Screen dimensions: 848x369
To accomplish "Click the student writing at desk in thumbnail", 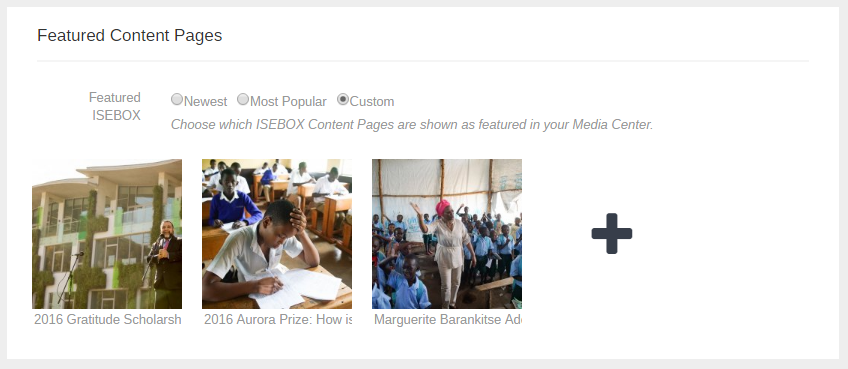I will pos(263,252).
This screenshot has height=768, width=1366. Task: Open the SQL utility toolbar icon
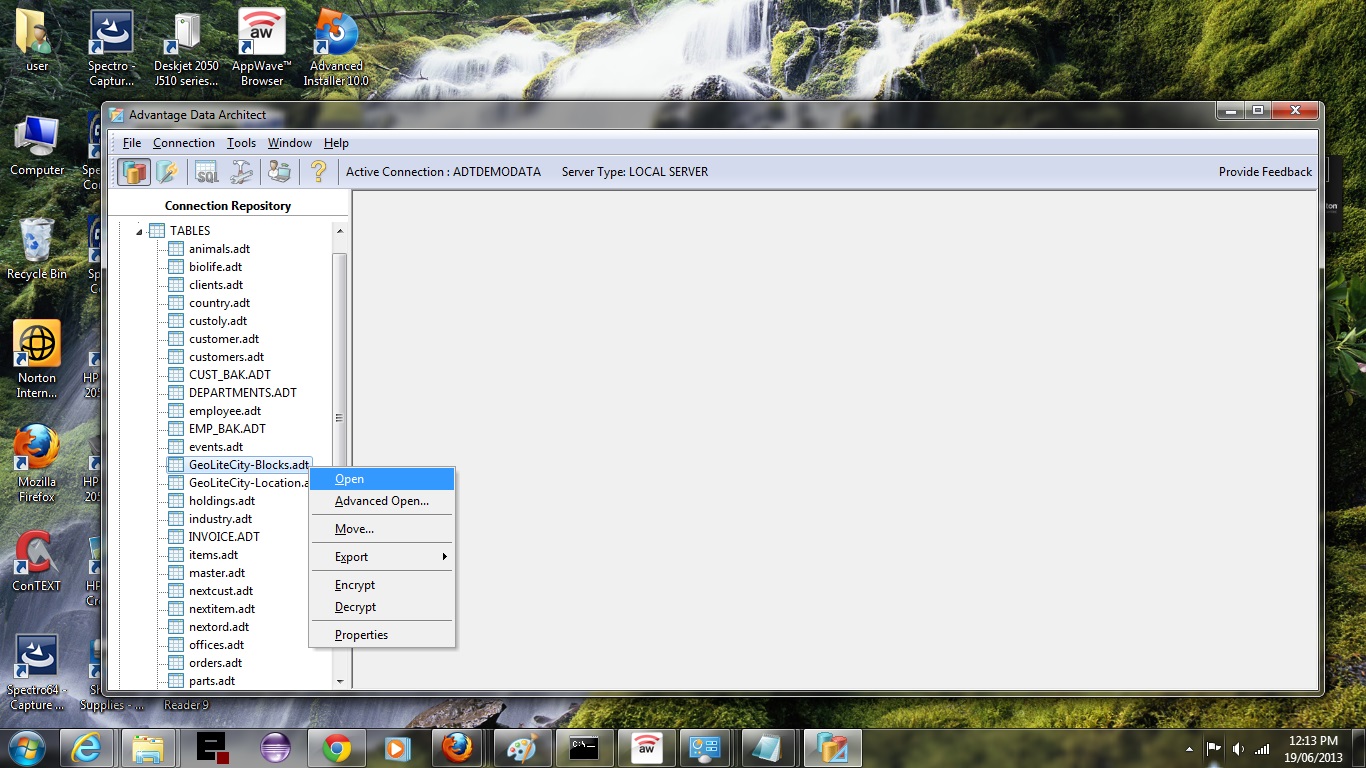click(207, 172)
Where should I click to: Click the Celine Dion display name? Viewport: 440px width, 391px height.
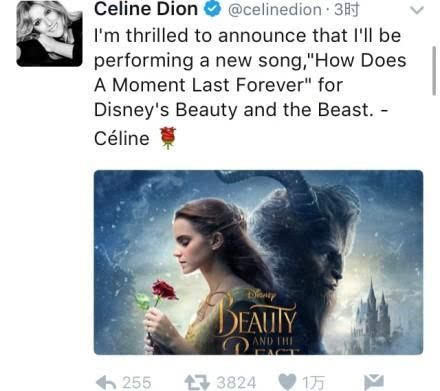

----

**WHAT IS BEING ASKED**
Give again the lines from the line that contains "This screenshot has" through the last line of the material above, exactly and with both ends included. Omit the pictures.

**WRITTEN RESPONSE**
This screenshot has height=768, width=1366. Task: Open the SQL utility toolbar icon
click(207, 172)
Where should I click to: Click the Celine Dion display name? Viewport: 440px width, 391px height.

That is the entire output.